La propia ciudad estaba amurallada y parecía más que nada una ilustración de Bagdad de un ejemplar de Las Mil y Una Noches. La comitiva cruzó las puertas que se cerraron tras ella y recorrió las calles hacia el centro de la dudad. Se bajaron allí de sus vehículos y penetraron en un inmenso edificio subiendo a una enorme sala cuyas puertas se cerraron también tras ellos. Sin embargo, allí les esperaba comida, y después de comer literas donde dormir.

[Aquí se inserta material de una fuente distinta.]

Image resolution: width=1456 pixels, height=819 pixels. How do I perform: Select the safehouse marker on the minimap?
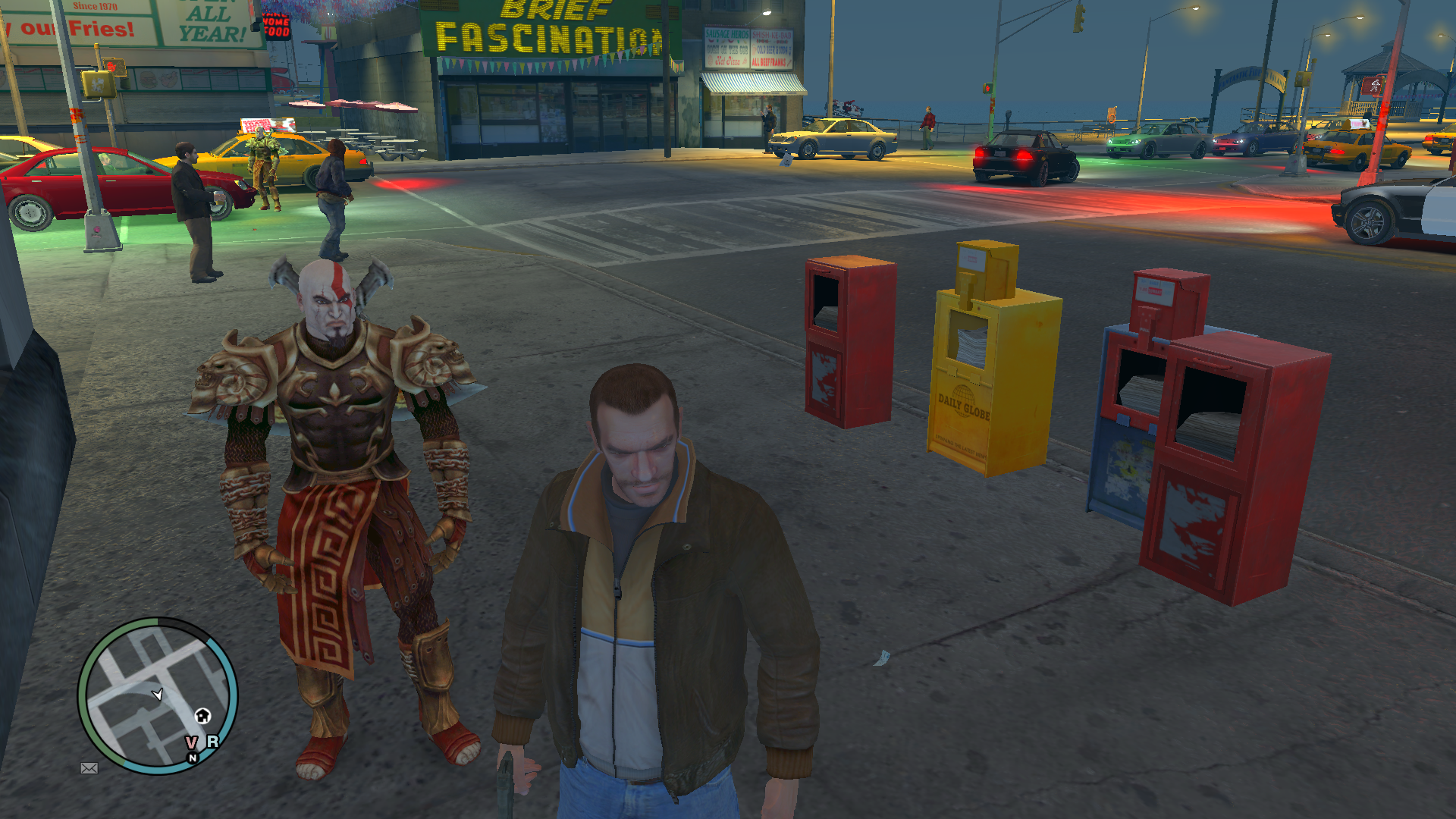(x=202, y=715)
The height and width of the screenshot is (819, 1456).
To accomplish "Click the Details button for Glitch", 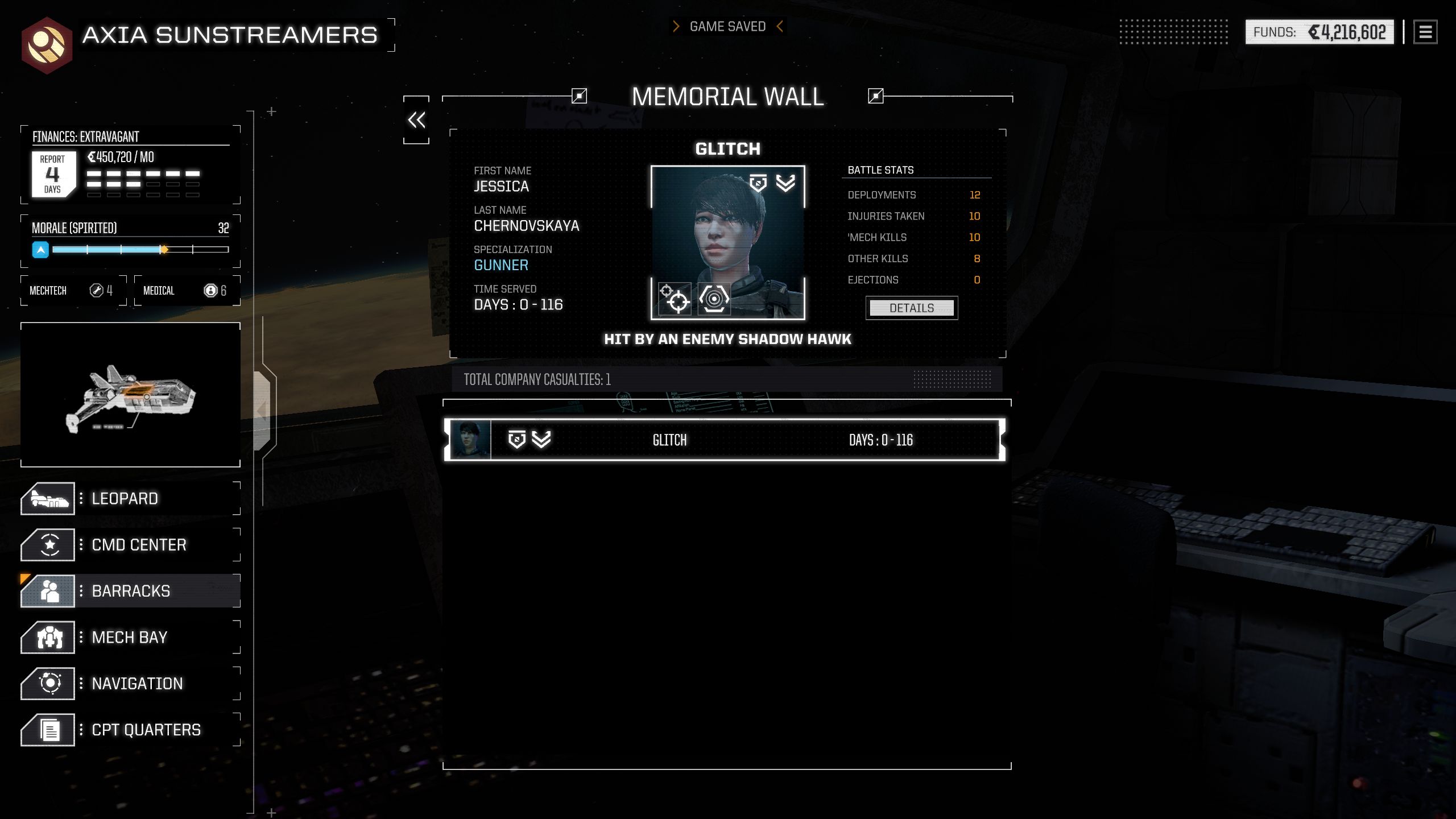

Awina subió a la litera que quedaba encima de la de Ulises, pero éste, al despertar a media noche, la descubrió a su lado. Temblaba y gemía suavemente. Ulises se quedó asombrado, pero logró controlarse y preguntarle, en voz baja, qué hacía allí.
– Tuve un sueño terrible -dijo-. Era tan aterrador que me desperté. Y me da miedo volver a dormirme. Y hasta estar sola en la cama. Así que bajé aquí para que vos me dieseis fuerza y valor. ¿Hice mal, mi Señor?
La acarició entre las orejas y luego le tiró cariñosamente de ellas.
– No -dijo él. Había llegado a acostumbrarse a que los felinos le tocasen para poder extraer de él parte de sus cualidades divinas. Era una superstición inofensiva y les beneficiaba psicológicamente.
Miró a su alrededor. Las bombillas, colocadas en cajas en la pared, no eran tan brillantes como al entrar en la sala. Daban luz suficiente para que pudiese ver con claridad a los que estaban cerca, sin embargo. Todos dormían. Nadie parecía darse cuenta de que Awina estuviese en su cama. Ni nadie hubiese puesto objeciones. Sabía por entonces que podía hacer con ellos lo que desease y que no protestarían. Él era su dios, aunque fuese, después de todo, un dios menor.
– ¿Cómo era el sueño? -dijo, sin dejar de darle palmadas. Acarició su mandíbula y luego su cara. Ella se estremeció y luego dijo:
– Soñaba que estaba durmiendo en este mismo lugar. Y entonces dos de los pieles grises vinieron y me sacaron de la cama y me llevaron fuera de aquí. Y recorrieron muchas salas y bajaron por muchas escaleras oscuras hasta una cámara profunda debajo de esta ciudad. Allí me encadenaron a la pared y empezaron a hacerme mucho daño. Clavaban sus colmillos en mí e intentaban arrancarme las piernas y por último me desencadenaron y me tiraron al suelo y empezaron a aplastarme con sus grandes pies.
»En aquel momento se abrió la puerta de la sala y os vi a vos en la habitación contigua. Estabais allí rodeando con el brazo a una mujer humana. Ella os besaba y vos me veíais y os reíais de mí cuando os suplicaba que roe ayudarais. Y luego la puerta se cerró de golpe y los neshgais comenzaron a patearme otra vez, y luego uno dijo: «¡El Señor toma esta noche una compañera humanal»
»Y yo dije: «Dejadme morir» Pero en realidad no quería morir. No quería morir lejos de vos, mi Señor.
Ulises pensó en aquel sueño. Ya había tenido muchos sueños relacionados con ella, los suficientes para saber lo que su inconsciente intentaba decirle, aunque también tenía conciencia de cuáles eran sus sentimientos. Sin embargo resultaba difícil interpretar aquel sueño. Si utilizaba la máxima freudiana de que los sueños representaban deseos, entonces ella deseaba que él tuviese una hembra humana como compañera. Y deseaba también castigarse a sí misma. Pero, ¿castigarse a sí misma por qué? Ella no sería culpable por ningún deseo de él. La cultura wufea tenía muchas cosas por las que su pueblo podía sentirse culpable, como todas las culturas, humanas o no humanas, pero esta no era una de ellas.